知らない誰かの、失敗したテストの悔しさ。
知らない誰かの、転んで膝をすりむいた痛み。
そして、あの屋上から飛び降りた瞬間の……内臓が浮き上がるような恐怖。
それらが僕の「新しい自分」を作り上げていく。
……本当の僕は、もうどこにも居場所がない。
「境界が完全に溶けましたね」
司書の言葉を最後に、僕の視界は急激に狭まった。
身体がどんどん硬くなり、冷たくなっていく。
手足が縮まり、透明な壁に囲まれる感覚……。
……気付けば僕は狭いガラス瓶の中にいた。
外の世界が歪んで見える。
司書の巨大な顔が、僕を見つめていた。
「新しい記憶の完成です。タイトルは【自分を失う恐怖】にしましょうか。これもまた、次のお客様に人気が出そうです」
第四章:繰り返される「入口」
棚に並べられた僕の隣には、同じようにひび割れたガラス瓶がいくつもあった。
どのガラス瓶の中からも小さな……必死な叫び声が聞こえる。
『出して……』
『僕はここにいる……』
『お母さんに会いたい……』
けれど、その声は図書館の静寂にかき消される。
ふと、図書館の入り口の扉が開くのが見えた。
一人の少年が入って来た。
三日前の僕と同じ、どこにでもいる中学生だ。
彼は不思議そうに、けれど楽しそうに棚へ並んだガラス瓶を眺めている。
ガラス瓶の中にいる僕は、必死にガラスを叩いた。
『早く逃げろ! ここに来ちゃいけない!』
だけど僕の手は光の粒となって、ガラス瓶の内側を虚しくなぞるだけだ。
少年が足を止める。
彼が手を伸ばしたのは、僕が閉じ込められているこのガラス瓶だった。
司書が少年の背後に立ち、優しく囁く。
「それはとても刺激的な記憶ですよ。

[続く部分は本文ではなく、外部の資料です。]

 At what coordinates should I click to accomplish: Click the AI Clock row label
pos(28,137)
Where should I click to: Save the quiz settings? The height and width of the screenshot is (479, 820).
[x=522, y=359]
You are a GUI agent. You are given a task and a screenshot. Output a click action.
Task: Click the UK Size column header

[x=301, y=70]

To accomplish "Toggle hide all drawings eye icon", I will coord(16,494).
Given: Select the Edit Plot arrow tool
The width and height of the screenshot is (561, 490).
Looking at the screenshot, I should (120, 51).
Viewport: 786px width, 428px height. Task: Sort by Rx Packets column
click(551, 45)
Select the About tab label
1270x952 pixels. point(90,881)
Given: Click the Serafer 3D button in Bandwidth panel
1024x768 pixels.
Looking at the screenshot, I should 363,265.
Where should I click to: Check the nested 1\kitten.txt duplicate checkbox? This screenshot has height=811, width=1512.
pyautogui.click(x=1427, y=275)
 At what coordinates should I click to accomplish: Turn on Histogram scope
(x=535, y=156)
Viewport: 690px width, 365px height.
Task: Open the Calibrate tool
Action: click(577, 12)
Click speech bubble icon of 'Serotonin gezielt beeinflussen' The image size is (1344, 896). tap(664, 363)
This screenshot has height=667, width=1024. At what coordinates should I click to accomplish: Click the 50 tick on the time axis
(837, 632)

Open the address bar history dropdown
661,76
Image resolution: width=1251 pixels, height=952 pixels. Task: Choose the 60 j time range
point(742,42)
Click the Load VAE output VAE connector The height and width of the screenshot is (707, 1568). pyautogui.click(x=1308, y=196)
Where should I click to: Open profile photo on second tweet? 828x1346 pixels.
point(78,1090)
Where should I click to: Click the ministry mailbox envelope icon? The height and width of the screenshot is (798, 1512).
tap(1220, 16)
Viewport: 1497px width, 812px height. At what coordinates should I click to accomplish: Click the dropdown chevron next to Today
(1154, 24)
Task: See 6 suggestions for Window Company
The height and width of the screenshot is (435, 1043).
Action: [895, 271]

三日間だけ、貸し出しましょうか?」
少年が好奇に満ちた目でガラス瓶を手に取る。
僕と少年の目が合った。
けれど彼には、僕の姿は見えていない。
ただ、ガラス瓶の中で揺れる“綺麗な光”に心を奪われているだけだ。
「……借りてみようかな」
少年の手がガラス瓶の蓋にかけられる。
封印の蝋が剥がれる音が、僕の耳には“終わりの合図”のように聞こえた。
光が溢れ出し、僕は少年の目の中に吸い込まれていく。
……これから、彼も僕と同じ道を辿る。
そして僕は彼の記憶の一部になり、やがて誰のものでもない“ただの感情”として、この街を漂い続けるのだ。
図書館の窓の外では、またあの紫色の雨が音もなく降り始めていた。